Activity: This exercise asks for the entries below to be printed exactly.

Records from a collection
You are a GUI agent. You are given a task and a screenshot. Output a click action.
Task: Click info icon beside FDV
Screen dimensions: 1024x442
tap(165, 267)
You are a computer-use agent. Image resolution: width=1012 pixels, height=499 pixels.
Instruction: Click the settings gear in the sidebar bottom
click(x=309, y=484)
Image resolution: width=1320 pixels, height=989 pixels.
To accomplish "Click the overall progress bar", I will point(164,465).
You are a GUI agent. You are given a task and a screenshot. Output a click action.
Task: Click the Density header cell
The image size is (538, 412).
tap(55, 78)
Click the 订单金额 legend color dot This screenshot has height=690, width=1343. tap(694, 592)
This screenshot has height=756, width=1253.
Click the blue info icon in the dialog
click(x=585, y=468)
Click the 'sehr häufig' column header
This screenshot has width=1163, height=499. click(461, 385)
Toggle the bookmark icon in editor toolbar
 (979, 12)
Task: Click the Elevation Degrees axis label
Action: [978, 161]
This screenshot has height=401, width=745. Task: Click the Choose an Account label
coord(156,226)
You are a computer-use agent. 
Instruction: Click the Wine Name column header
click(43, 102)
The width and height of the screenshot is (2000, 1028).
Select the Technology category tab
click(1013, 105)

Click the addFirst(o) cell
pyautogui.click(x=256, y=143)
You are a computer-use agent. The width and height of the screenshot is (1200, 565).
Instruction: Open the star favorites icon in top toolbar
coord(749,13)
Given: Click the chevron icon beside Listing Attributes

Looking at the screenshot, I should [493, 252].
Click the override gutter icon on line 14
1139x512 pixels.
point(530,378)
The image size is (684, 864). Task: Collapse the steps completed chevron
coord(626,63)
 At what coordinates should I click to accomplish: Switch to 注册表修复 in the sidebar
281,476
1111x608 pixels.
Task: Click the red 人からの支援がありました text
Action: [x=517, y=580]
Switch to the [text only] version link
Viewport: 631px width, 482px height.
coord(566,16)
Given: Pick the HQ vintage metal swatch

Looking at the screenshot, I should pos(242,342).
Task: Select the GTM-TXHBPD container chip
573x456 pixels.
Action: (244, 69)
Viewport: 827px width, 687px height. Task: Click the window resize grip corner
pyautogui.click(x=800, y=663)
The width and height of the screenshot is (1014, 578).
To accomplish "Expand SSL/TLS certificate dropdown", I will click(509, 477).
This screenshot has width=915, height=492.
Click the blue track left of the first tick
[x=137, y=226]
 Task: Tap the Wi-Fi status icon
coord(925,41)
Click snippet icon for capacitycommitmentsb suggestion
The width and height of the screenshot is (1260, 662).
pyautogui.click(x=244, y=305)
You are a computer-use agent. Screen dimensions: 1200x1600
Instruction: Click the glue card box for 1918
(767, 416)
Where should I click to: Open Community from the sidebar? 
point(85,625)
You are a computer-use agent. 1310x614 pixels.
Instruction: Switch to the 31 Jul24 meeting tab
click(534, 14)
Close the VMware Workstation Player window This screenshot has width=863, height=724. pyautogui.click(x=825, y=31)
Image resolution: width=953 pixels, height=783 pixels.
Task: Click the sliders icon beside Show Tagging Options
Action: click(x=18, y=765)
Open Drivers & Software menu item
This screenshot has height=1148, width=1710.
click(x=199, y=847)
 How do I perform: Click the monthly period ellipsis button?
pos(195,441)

Solution to this problem:
You are a GUI agent. You are given a task and a screenshot. Output a click action.
Task: Click info icon beside FDV
Screen dimensions: 1024x442
tap(165, 267)
You are a computer-use agent. Image resolution: width=1012 pixels, height=499 pixels.
Instruction: Click the settings gear in the sidebar bottom
click(x=309, y=484)
Image resolution: width=1320 pixels, height=989 pixels.
To accomplish "Click the overall progress bar", I will point(164,465).
You are a GUI agent. You are given a task and a screenshot. Output a click action.
Task: Click the Density header cell
The image size is (538, 412).
tap(55, 78)
Click the 订单金额 legend color dot This screenshot has height=690, width=1343. tap(694, 592)
This screenshot has height=756, width=1253.
Click the blue info icon in the dialog
click(x=585, y=468)
Click the 'sehr häufig' column header
This screenshot has width=1163, height=499. click(461, 385)
Toggle the bookmark icon in editor toolbar
 (979, 12)
Task: Click the Elevation Degrees axis label
Action: [978, 161]
This screenshot has height=401, width=745. Task: Click the Choose an Account label
coord(156,226)
You are a computer-use agent. 
Instruction: Click the Wine Name column header
click(43, 102)
The width and height of the screenshot is (2000, 1028).
Select the Technology category tab
click(1013, 105)

Click the addFirst(o) cell
pyautogui.click(x=256, y=143)
You are a computer-use agent. The width and height of the screenshot is (1200, 565).
Instruction: Open the star favorites icon in top toolbar
coord(749,13)
Given: Click the chevron icon beside Listing Attributes

Looking at the screenshot, I should [493, 252].
Click the override gutter icon on line 14
1139x512 pixels.
point(530,378)
The image size is (684, 864). Task: Collapse the steps completed chevron
coord(626,63)
 At what coordinates should I click to accomplish: Switch to 注册表修复 in the sidebar
281,476
1111x608 pixels.
Task: Click the red 人からの支援がありました text
Action: [x=517, y=580]
Switch to the [text only] version link
Viewport: 631px width, 482px height.
coord(566,16)
Given: Pick the HQ vintage metal swatch

Looking at the screenshot, I should pos(242,342).
Task: Select the GTM-TXHBPD container chip
573x456 pixels.
Action: (244, 69)
Viewport: 827px width, 687px height. Task: Click the window resize grip corner
pyautogui.click(x=800, y=663)
The width and height of the screenshot is (1014, 578).
To accomplish "Expand SSL/TLS certificate dropdown", I will click(509, 477).
This screenshot has width=915, height=492.
Click the blue track left of the first tick
[x=137, y=226]
 Task: Tap the Wi-Fi status icon
coord(925,41)
Click snippet icon for capacitycommitmentsb suggestion
The width and height of the screenshot is (1260, 662).
pyautogui.click(x=244, y=305)
You are a computer-use agent. Screen dimensions: 1200x1600
Instruction: Click the glue card box for 1918
(767, 416)
Where should I click to: Open Community from the sidebar? 
point(85,625)
You are a computer-use agent. 1310x614 pixels.
Instruction: Switch to the 31 Jul24 meeting tab
click(534, 14)
Close the VMware Workstation Player window This screenshot has width=863, height=724. pyautogui.click(x=825, y=31)
Image resolution: width=953 pixels, height=783 pixels.
Task: Click the sliders icon beside Show Tagging Options
Action: click(x=18, y=765)
Open Drivers & Software menu item
This screenshot has height=1148, width=1710.
click(x=199, y=847)
 How do I perform: Click the monthly period ellipsis button?
pos(195,441)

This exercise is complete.